• [ИСХОДНЫЙ ТЕКСТ]:
___

Рубрики
Блоги

О метафизике войны и не только

Суть современного западного мировидения была заложена Веком Просвещения: тогда идея всеохватывающей разумности надолго стала царственной. Одним из её естественных следствий был пацифизм. Чудной сегодня должна показаться убеждённость некоторых тогдашних военных теоретиков, что войны отныне должны стать бескровными, то есть превратиться в подобие игр.

“И вечный бой! Покой нам только снится”

Александр Блок

Распространившийся осенью сорок первого года плакат содержал следующие стихи Самуила Маршака: “Бьёмся мы здорово, колем отчаянно – внуки Суворова, дети Чапаева”. Армия, как и народ в целом, подчинялись государственной дисциплине и естественному чувству патриотизма, но возникла потребность до-осмыслить происходящее, окрылиться, так сказать, какими-то высокими примерами и высшими смыслами. Суворов был естественным тому примером. Отвечая духу времени, к нему подверстали и Чапаева, не столько реального, сколько кинематографического – образец непотопляемого советского командира.

___

• [ФРАГМЕНТ ДАННЫХ]:
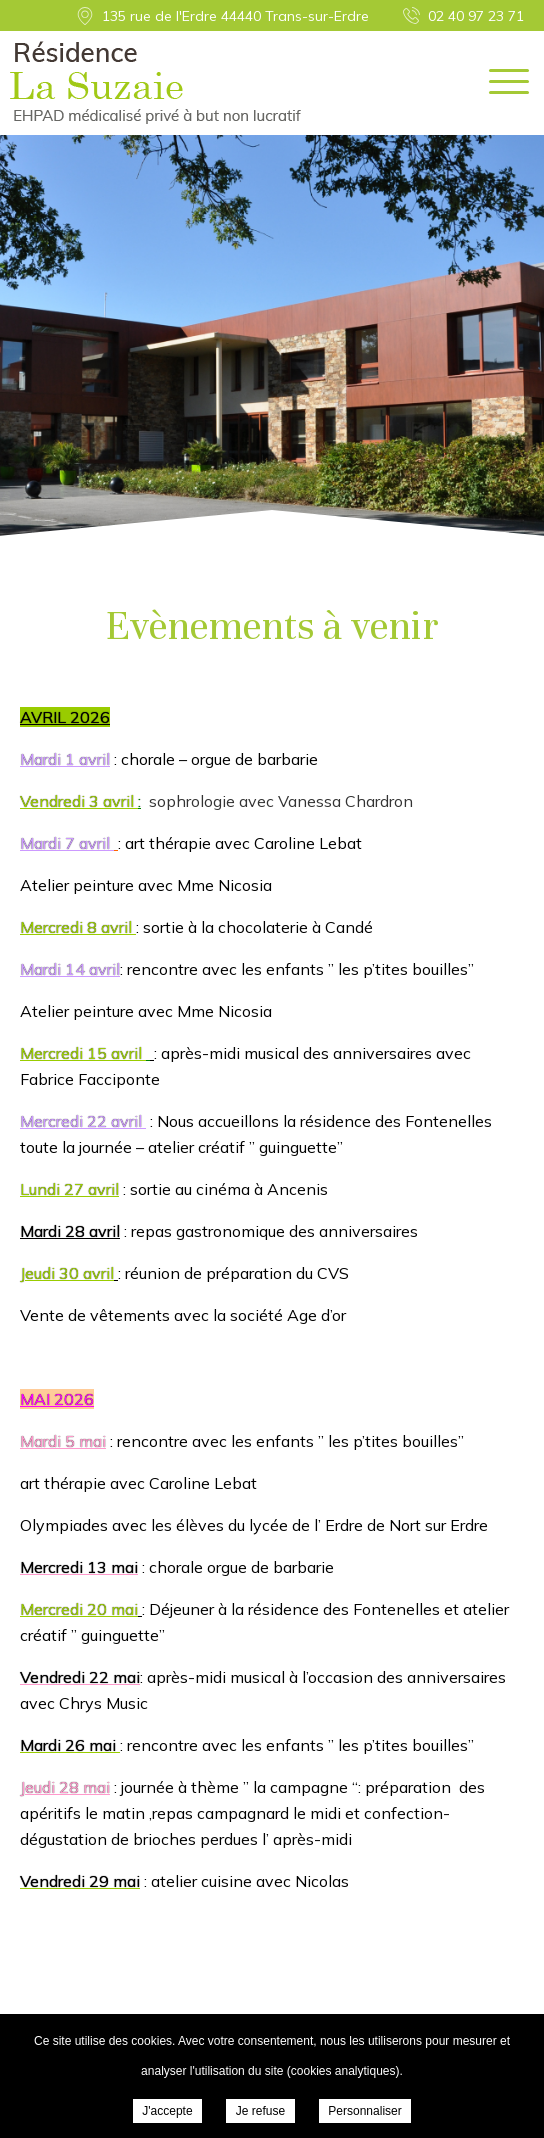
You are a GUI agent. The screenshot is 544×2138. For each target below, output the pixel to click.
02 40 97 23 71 (476, 16)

___

• [ЗАДАНИЯ И УПРАЖНЕНИЯ]:
**A.** Ответьте на вопросы по тексту о метафизике войны, отмечая ответы так же:
(i) Какая эпоха, по словам автора, заложила суть современного западного мировидения?
(ii) Чьи стихи содержал плакат, распространившийся осенью сорок первого года?
(iii) Какого Чапаева, реального или кинематографического, в большей мере подверстали к Суворову?
**B.** Возобновите изложение в тексте о метафизике войны, начав сразу после его последнего предложения.

• [ОТВЕТЫ НА ЗАДАНИЯ]:
**A.**
(i) Век Просвещения.
(ii) Самуила Маршака.
(iii) Не столько реального, сколько кинематографического.

**B.**
И в “верхах” не “мудрствовали лукаво”: там набирала силу интуиция державности, вытеснявшая мало-помалу импортную идеологему мировой революции.

По понятным причинам был оставлен без внимания духовный “ресурс”, имевшийся к тому времени – труды русских философов о войне, созданные в период Германской войны, она же Первая мировая. Зато теперь, в условиях развёртывающейся, судя по всему, Третьей мировой, благовременно взять их “на вооружение” – в ответ на “когнитивное оружие”, которым грозит нам Запад. Естественно, что конкретно-исторических смыслов, относящихся к сегодняшней ситуации они не могут касаться, а только метафизических, но надо ли говорить, что первые в определённой мере зависят от вторых.

Заметим прежде всего прочего, что философы, о которых идёт речь – а это хорошо известные сейчас мыслители “золотого века” русской философии (великолепно “дорисовывающего” синхронный с ним “серебряный век” литературы) – встретили войну с не меньшим воодушевлением, чем основная масса российского населения). Похожие чувства испытали и жители других стран, вступивших в войну.

Впечатление такое, что люди тогда “устали” от долгого мира. Это чувство разделяли и тогдашние светочи. Томас Манн писал, что мирной жизнью “сыт по горло”. Метерлинк, которого не взяли в армию, мечтал о том, чтобы “выстрелить хоть раз”. Макс Вебер: “Неважно, чем всё закончится, – в любом случае эта война велика и прекрасна”. И так далее.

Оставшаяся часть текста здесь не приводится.